Nasser Al-Khelaïfi espionné par l’Arabie saoudite et les Emirats arabes unis

23 juillet 2021 9 h 14 min 0 commentaire

Le patron qatari du PSG et de beIN Sports a été l’une des victimes de Pegasus à cause d’une bataille diplomatique entre l’Arabie saoudite, les Emirats arabes unis et le Qatar.

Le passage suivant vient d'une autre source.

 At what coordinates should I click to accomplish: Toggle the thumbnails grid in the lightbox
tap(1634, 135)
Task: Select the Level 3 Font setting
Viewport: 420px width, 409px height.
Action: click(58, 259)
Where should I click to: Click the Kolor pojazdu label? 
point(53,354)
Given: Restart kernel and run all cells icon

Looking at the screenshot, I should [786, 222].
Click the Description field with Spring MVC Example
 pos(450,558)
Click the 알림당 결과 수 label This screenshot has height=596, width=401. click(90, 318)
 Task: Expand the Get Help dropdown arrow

Des agents engagés par l’Arabie saoudite se sont servis, fin 2018, du logiciel espion Pegasus pour cibler deux numéros du président du Paris Saint-Germain (PSG), Nasser Al-Khelaïfi, et un téléphone fixe du directeur de la communication du club, Jean- Martial Ribes, selon une enquête du Monde publiée mercredi 21 juillet. A l’époque du ciblage, le conflit diplomatique et commercial entre le Qatar et l’Arabie saoudite était a son paroxysme. Les raisons de l’espionnage saoudien des Qataris seraient principalement un soutien d’organisations terroristes, et l’utilisation de la chaîne de télévision satellitaire Al-Jazira pour “diffamer”. L’une des batailles de ce conflit entre les deux pays du Moyen-Orient concernait la diffusion des grandes compétitions de football. En effet, toujours selon l’enquête du Monde, depuis 2017, une chaîne pirate, BeoutQ, diffuse par satellite et sur Internet, pour très peu d’argent, l’intégralité des programmes sportifs de la chaîne qatarie du président du PSG, beIN Sports, dont certains ont été payés très cher. Très vite, l’émirat a accusé l’Arabie saoudite, qui a nié tout en bloc. Mais en 2019, les Etats-Unis ont confirmé les liens existant entre Riyad et BeoutQ et ont alors placé l’Arabie saoudite sur une liste de pays ne respectant pas les droits d’auteur. beIN a tenté alors de mettre fin au piratage de son antenne et BeoutQ a connu, en avril 2019, de très importantes perturbations, qui avaient poussé la chaîne pirate à offrir deux mois d’abonnement à ses clients. Mais l’Arabie saoudite n’est pas le seul pays à s’intéresser aux téléphones de Nasser Al- Khelaïfi. En 2019, un client émirat de NSO, entreprise israélienne qui commercialise le logiciel espion, a sélectionné l’un de ses téléphones. Alliés de l’Arabie saoudite, les Emirats participaient aussi au blocus économique du Qatar.